----- INPUT MATERIAL -----

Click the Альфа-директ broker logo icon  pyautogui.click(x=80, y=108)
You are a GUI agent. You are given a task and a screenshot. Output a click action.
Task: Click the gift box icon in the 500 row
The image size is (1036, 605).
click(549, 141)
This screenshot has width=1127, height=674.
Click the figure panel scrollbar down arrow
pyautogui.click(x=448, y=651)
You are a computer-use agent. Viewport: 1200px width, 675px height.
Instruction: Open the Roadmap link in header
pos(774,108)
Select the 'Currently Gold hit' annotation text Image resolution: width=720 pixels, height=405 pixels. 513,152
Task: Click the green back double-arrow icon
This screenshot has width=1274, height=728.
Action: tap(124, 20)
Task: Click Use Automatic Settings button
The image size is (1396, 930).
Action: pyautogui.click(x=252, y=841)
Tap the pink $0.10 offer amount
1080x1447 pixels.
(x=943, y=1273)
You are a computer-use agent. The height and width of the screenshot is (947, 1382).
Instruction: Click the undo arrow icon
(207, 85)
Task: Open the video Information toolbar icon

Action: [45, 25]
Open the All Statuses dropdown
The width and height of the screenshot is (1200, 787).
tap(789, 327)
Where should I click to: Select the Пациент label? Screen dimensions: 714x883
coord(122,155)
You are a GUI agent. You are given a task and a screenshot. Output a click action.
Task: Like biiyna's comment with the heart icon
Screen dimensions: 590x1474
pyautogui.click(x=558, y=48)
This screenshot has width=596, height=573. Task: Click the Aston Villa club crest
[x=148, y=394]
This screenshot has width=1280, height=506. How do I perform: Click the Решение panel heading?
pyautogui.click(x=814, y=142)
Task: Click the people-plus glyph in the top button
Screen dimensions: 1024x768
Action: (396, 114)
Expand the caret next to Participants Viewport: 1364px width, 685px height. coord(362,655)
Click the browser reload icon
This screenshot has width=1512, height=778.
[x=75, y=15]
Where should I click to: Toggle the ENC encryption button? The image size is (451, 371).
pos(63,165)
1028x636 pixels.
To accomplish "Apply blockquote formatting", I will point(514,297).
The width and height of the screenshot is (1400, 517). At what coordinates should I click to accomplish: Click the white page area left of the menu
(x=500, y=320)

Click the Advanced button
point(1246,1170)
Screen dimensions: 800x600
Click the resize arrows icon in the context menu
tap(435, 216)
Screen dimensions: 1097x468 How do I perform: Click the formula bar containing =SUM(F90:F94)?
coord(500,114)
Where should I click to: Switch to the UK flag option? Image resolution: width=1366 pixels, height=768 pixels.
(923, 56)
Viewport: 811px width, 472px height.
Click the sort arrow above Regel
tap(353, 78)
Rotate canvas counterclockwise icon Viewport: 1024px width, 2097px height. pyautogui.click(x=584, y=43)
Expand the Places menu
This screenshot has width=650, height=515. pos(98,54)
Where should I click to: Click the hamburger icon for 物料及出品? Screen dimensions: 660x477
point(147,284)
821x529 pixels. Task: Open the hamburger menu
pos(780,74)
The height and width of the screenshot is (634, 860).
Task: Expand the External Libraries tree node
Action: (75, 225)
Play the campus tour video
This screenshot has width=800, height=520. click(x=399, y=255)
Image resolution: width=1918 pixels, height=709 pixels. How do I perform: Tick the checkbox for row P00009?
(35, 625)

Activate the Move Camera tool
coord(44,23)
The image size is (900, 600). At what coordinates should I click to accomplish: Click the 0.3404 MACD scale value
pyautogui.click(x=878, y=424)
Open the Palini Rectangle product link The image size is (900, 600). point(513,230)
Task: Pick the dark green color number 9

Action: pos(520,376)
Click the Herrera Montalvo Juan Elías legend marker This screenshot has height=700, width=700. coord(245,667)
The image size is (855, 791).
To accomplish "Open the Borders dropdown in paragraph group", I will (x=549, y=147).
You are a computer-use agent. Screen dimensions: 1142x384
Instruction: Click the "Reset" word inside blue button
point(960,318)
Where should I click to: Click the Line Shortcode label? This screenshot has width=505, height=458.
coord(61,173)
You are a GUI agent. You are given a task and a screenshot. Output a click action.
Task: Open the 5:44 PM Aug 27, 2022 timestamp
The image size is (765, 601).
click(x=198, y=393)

-----

### ABOUT THIS TASK
From the records above, please extract every line and repeat it exactly.

### SOLUTION
Click the Альфа-директ broker logo icon  pyautogui.click(x=80, y=108)
You are a GUI agent. You are given a task and a screenshot. Output a click action.
Task: Click the gift box icon in the 500 row
The image size is (1036, 605).
click(549, 141)
This screenshot has width=1127, height=674.
Click the figure panel scrollbar down arrow
pyautogui.click(x=448, y=651)
You are a computer-use agent. Viewport: 1200px width, 675px height.
Instruction: Open the Roadmap link in header
pos(774,108)
Select the 'Currently Gold hit' annotation text Image resolution: width=720 pixels, height=405 pixels. 513,152
Task: Click the green back double-arrow icon
This screenshot has width=1274, height=728.
Action: tap(124, 20)
Task: Click Use Automatic Settings button
The image size is (1396, 930).
Action: pyautogui.click(x=252, y=841)
Tap the pink $0.10 offer amount
1080x1447 pixels.
(x=943, y=1273)
You are a computer-use agent. The height and width of the screenshot is (947, 1382).
Instruction: Click the undo arrow icon
(207, 85)
Task: Open the video Information toolbar icon

Action: [45, 25]
Open the All Statuses dropdown
The width and height of the screenshot is (1200, 787).
tap(789, 327)
Where should I click to: Select the Пациент label? Screen dimensions: 714x883
coord(122,155)
You are a GUI agent. You are given a task and a screenshot. Output a click action.
Task: Like biiyna's comment with the heart icon
Screen dimensions: 590x1474
pyautogui.click(x=558, y=48)
This screenshot has width=596, height=573. Task: Click the Aston Villa club crest
[x=148, y=394]
This screenshot has width=1280, height=506. How do I perform: Click the Решение panel heading?
pyautogui.click(x=814, y=142)
Task: Click the people-plus glyph in the top button
Screen dimensions: 1024x768
Action: (396, 114)
Expand the caret next to Participants Viewport: 1364px width, 685px height. coord(362,655)
Click the browser reload icon
This screenshot has width=1512, height=778.
[x=75, y=15]
Where should I click to: Toggle the ENC encryption button? The image size is (451, 371).
pos(63,165)
1028x636 pixels.
To accomplish "Apply blockquote formatting", I will point(514,297).
The width and height of the screenshot is (1400, 517). At what coordinates should I click to accomplish: Click the white page area left of the menu
(x=500, y=320)

Click the Advanced button
point(1246,1170)
Screen dimensions: 800x600
Click the resize arrows icon in the context menu
tap(435, 216)
Screen dimensions: 1097x468 How do I perform: Click the formula bar containing =SUM(F90:F94)?
coord(500,114)
Where should I click to: Switch to the UK flag option? Image resolution: width=1366 pixels, height=768 pixels.
(923, 56)
Viewport: 811px width, 472px height.
Click the sort arrow above Regel
tap(353, 78)
Rotate canvas counterclockwise icon Viewport: 1024px width, 2097px height. pyautogui.click(x=584, y=43)
Expand the Places menu
This screenshot has width=650, height=515. pos(98,54)
Where should I click to: Click the hamburger icon for 物料及出品? Screen dimensions: 660x477
point(147,284)
821x529 pixels. Task: Open the hamburger menu
pos(780,74)
The height and width of the screenshot is (634, 860).
Task: Expand the External Libraries tree node
Action: (75, 225)
Play the campus tour video
This screenshot has width=800, height=520. click(x=399, y=255)
Image resolution: width=1918 pixels, height=709 pixels. How do I perform: Tick the checkbox for row P00009?
(35, 625)

Activate the Move Camera tool
coord(44,23)
The image size is (900, 600). At what coordinates should I click to accomplish: Click the 0.3404 MACD scale value
pyautogui.click(x=878, y=424)
Open the Palini Rectangle product link The image size is (900, 600). point(513,230)
Task: Pick the dark green color number 9

Action: pos(520,376)
Click the Herrera Montalvo Juan Elías legend marker This screenshot has height=700, width=700. coord(245,667)
The image size is (855, 791).
To accomplish "Open the Borders dropdown in paragraph group", I will (x=549, y=147).
You are a computer-use agent. Screen dimensions: 1142x384
Instruction: Click the "Reset" word inside blue button
point(960,318)
Where should I click to: Click the Line Shortcode label? This screenshot has width=505, height=458.
coord(61,173)
You are a GUI agent. You are given a task and a screenshot. Output a click action.
Task: Open the 5:44 PM Aug 27, 2022 timestamp
The image size is (765, 601).
click(x=198, y=393)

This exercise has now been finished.